= TAREAS POR REALIZAR =
a – Transcriba del texto sobre la Ciudad de México el fragmento que va desde "Para mí se abrió" hasta "sabe de querencias.", ambos incluidos.
b – Según el texto sobre la Ciudad de México, ¿con qué bebida se acompañaron los primeros tacos de canasta?

= TEXTO MOSTRADO =
########
Mi primer pensamiento de la Ciudad
de México no es el águila devorando una serpiente encima de un nopal, esa es la
capital vista desde los libros de texto de la primaria, la mía inició en el
centro de la mazorca, porque somos hijos tanto del maíz como del “maiz”.
El encontronazo sucedió
en el primer cuadro de la ciudad, no en la Plaza Mayor, mucho menos en Palacio
Nacional; porque una ciudad no se encuentra en el grito multitudinario, ni en
los grandes espacios históricos que no habitamos más que en la fiesta y en el
turismo. La ciudad que nos pertenece debe sentirse igual a esos zapatos viejos
y cómodos, a esa blusa gastada que tanto nos acomoda.
Para mí se abrió
como una tortilla calientita, fue al comer mis primeros tacos de canasta, junto
con un vaso de tepache. En resumen, comencé a sentir la urbe a través de mis
tripas, fueron ellas quienes me guiaron y lo siguen haciendo. Ser chilango o
regiomontano o de donde sea es cuestión de intestinos más que de sesos. La
razón poco sabe de querencias.
########
= INFORMACIÓN PROPORCIONADA =
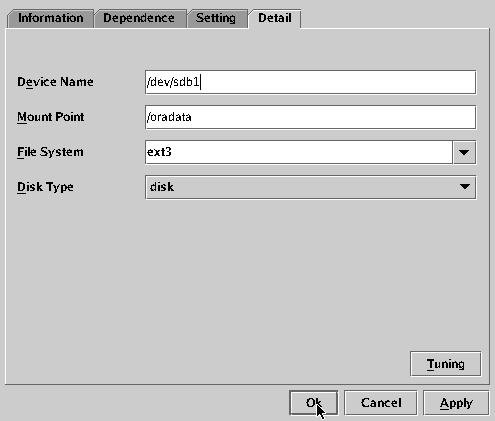Confirm settings with the Ok button
The width and height of the screenshot is (495, 421).
[x=314, y=403]
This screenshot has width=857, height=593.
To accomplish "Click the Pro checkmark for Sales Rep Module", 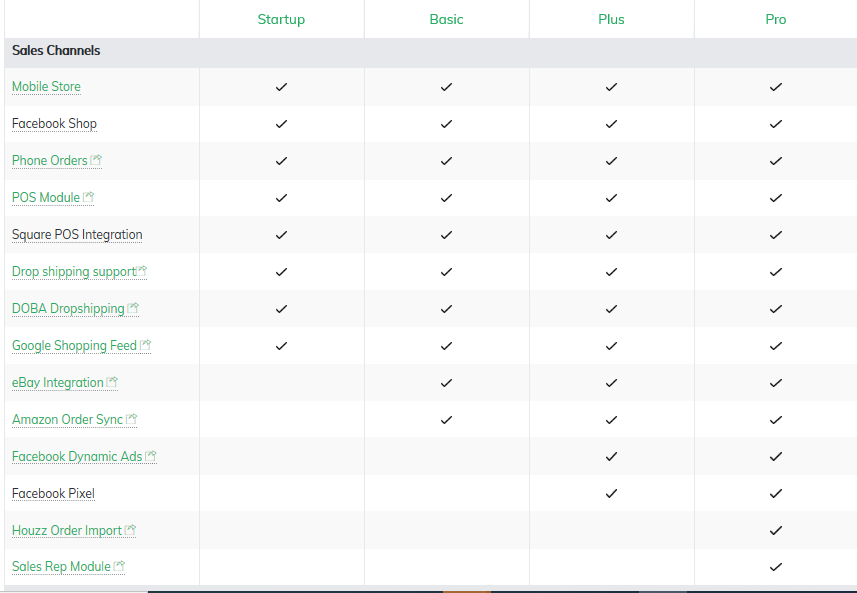I will [776, 567].
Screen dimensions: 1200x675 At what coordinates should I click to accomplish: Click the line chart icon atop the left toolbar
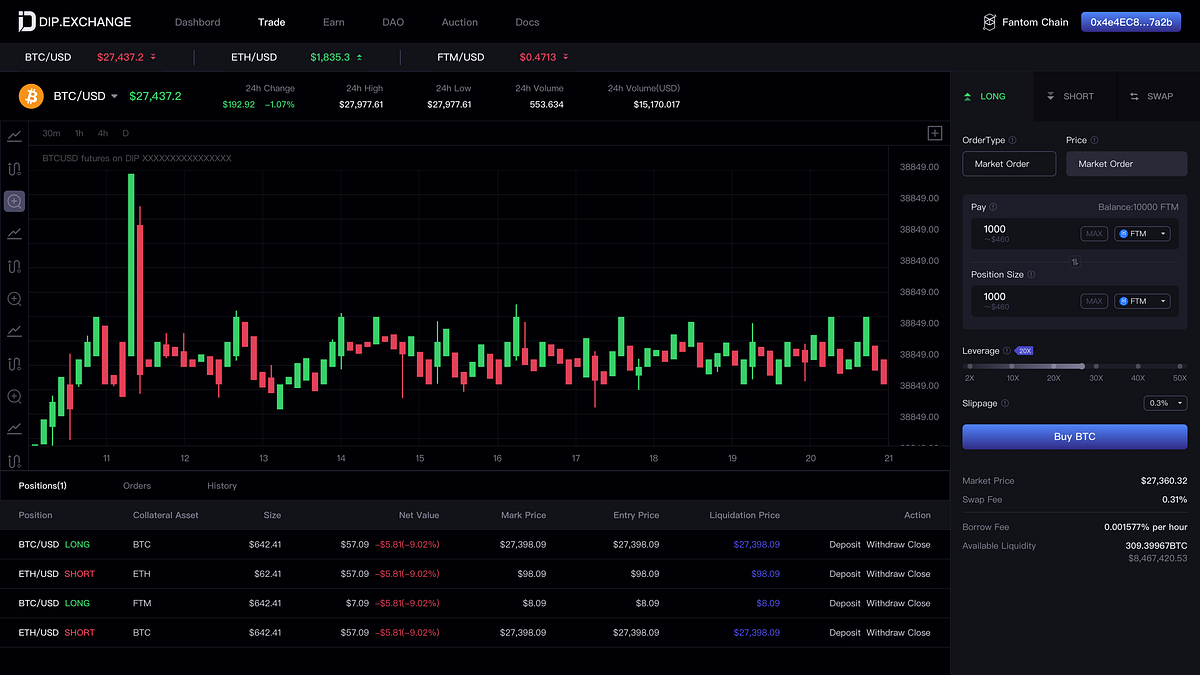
########
= RESULTADOS POR TAREA =
a –
Para mí se abrió
como una tortilla calientita, fue al comer mis primeros tacos de canasta, junto
con un vaso de tepache. En resumen, comencé a sentir la urbe a través de mis
tripas, fueron ellas quienes me guiaron y lo siguen haciendo. Ser chilango o
regiomontano o de donde sea es cuestión de intestinos más que de sesos. La
razón poco sabe de querencias.

b – Con un vaso de tepache.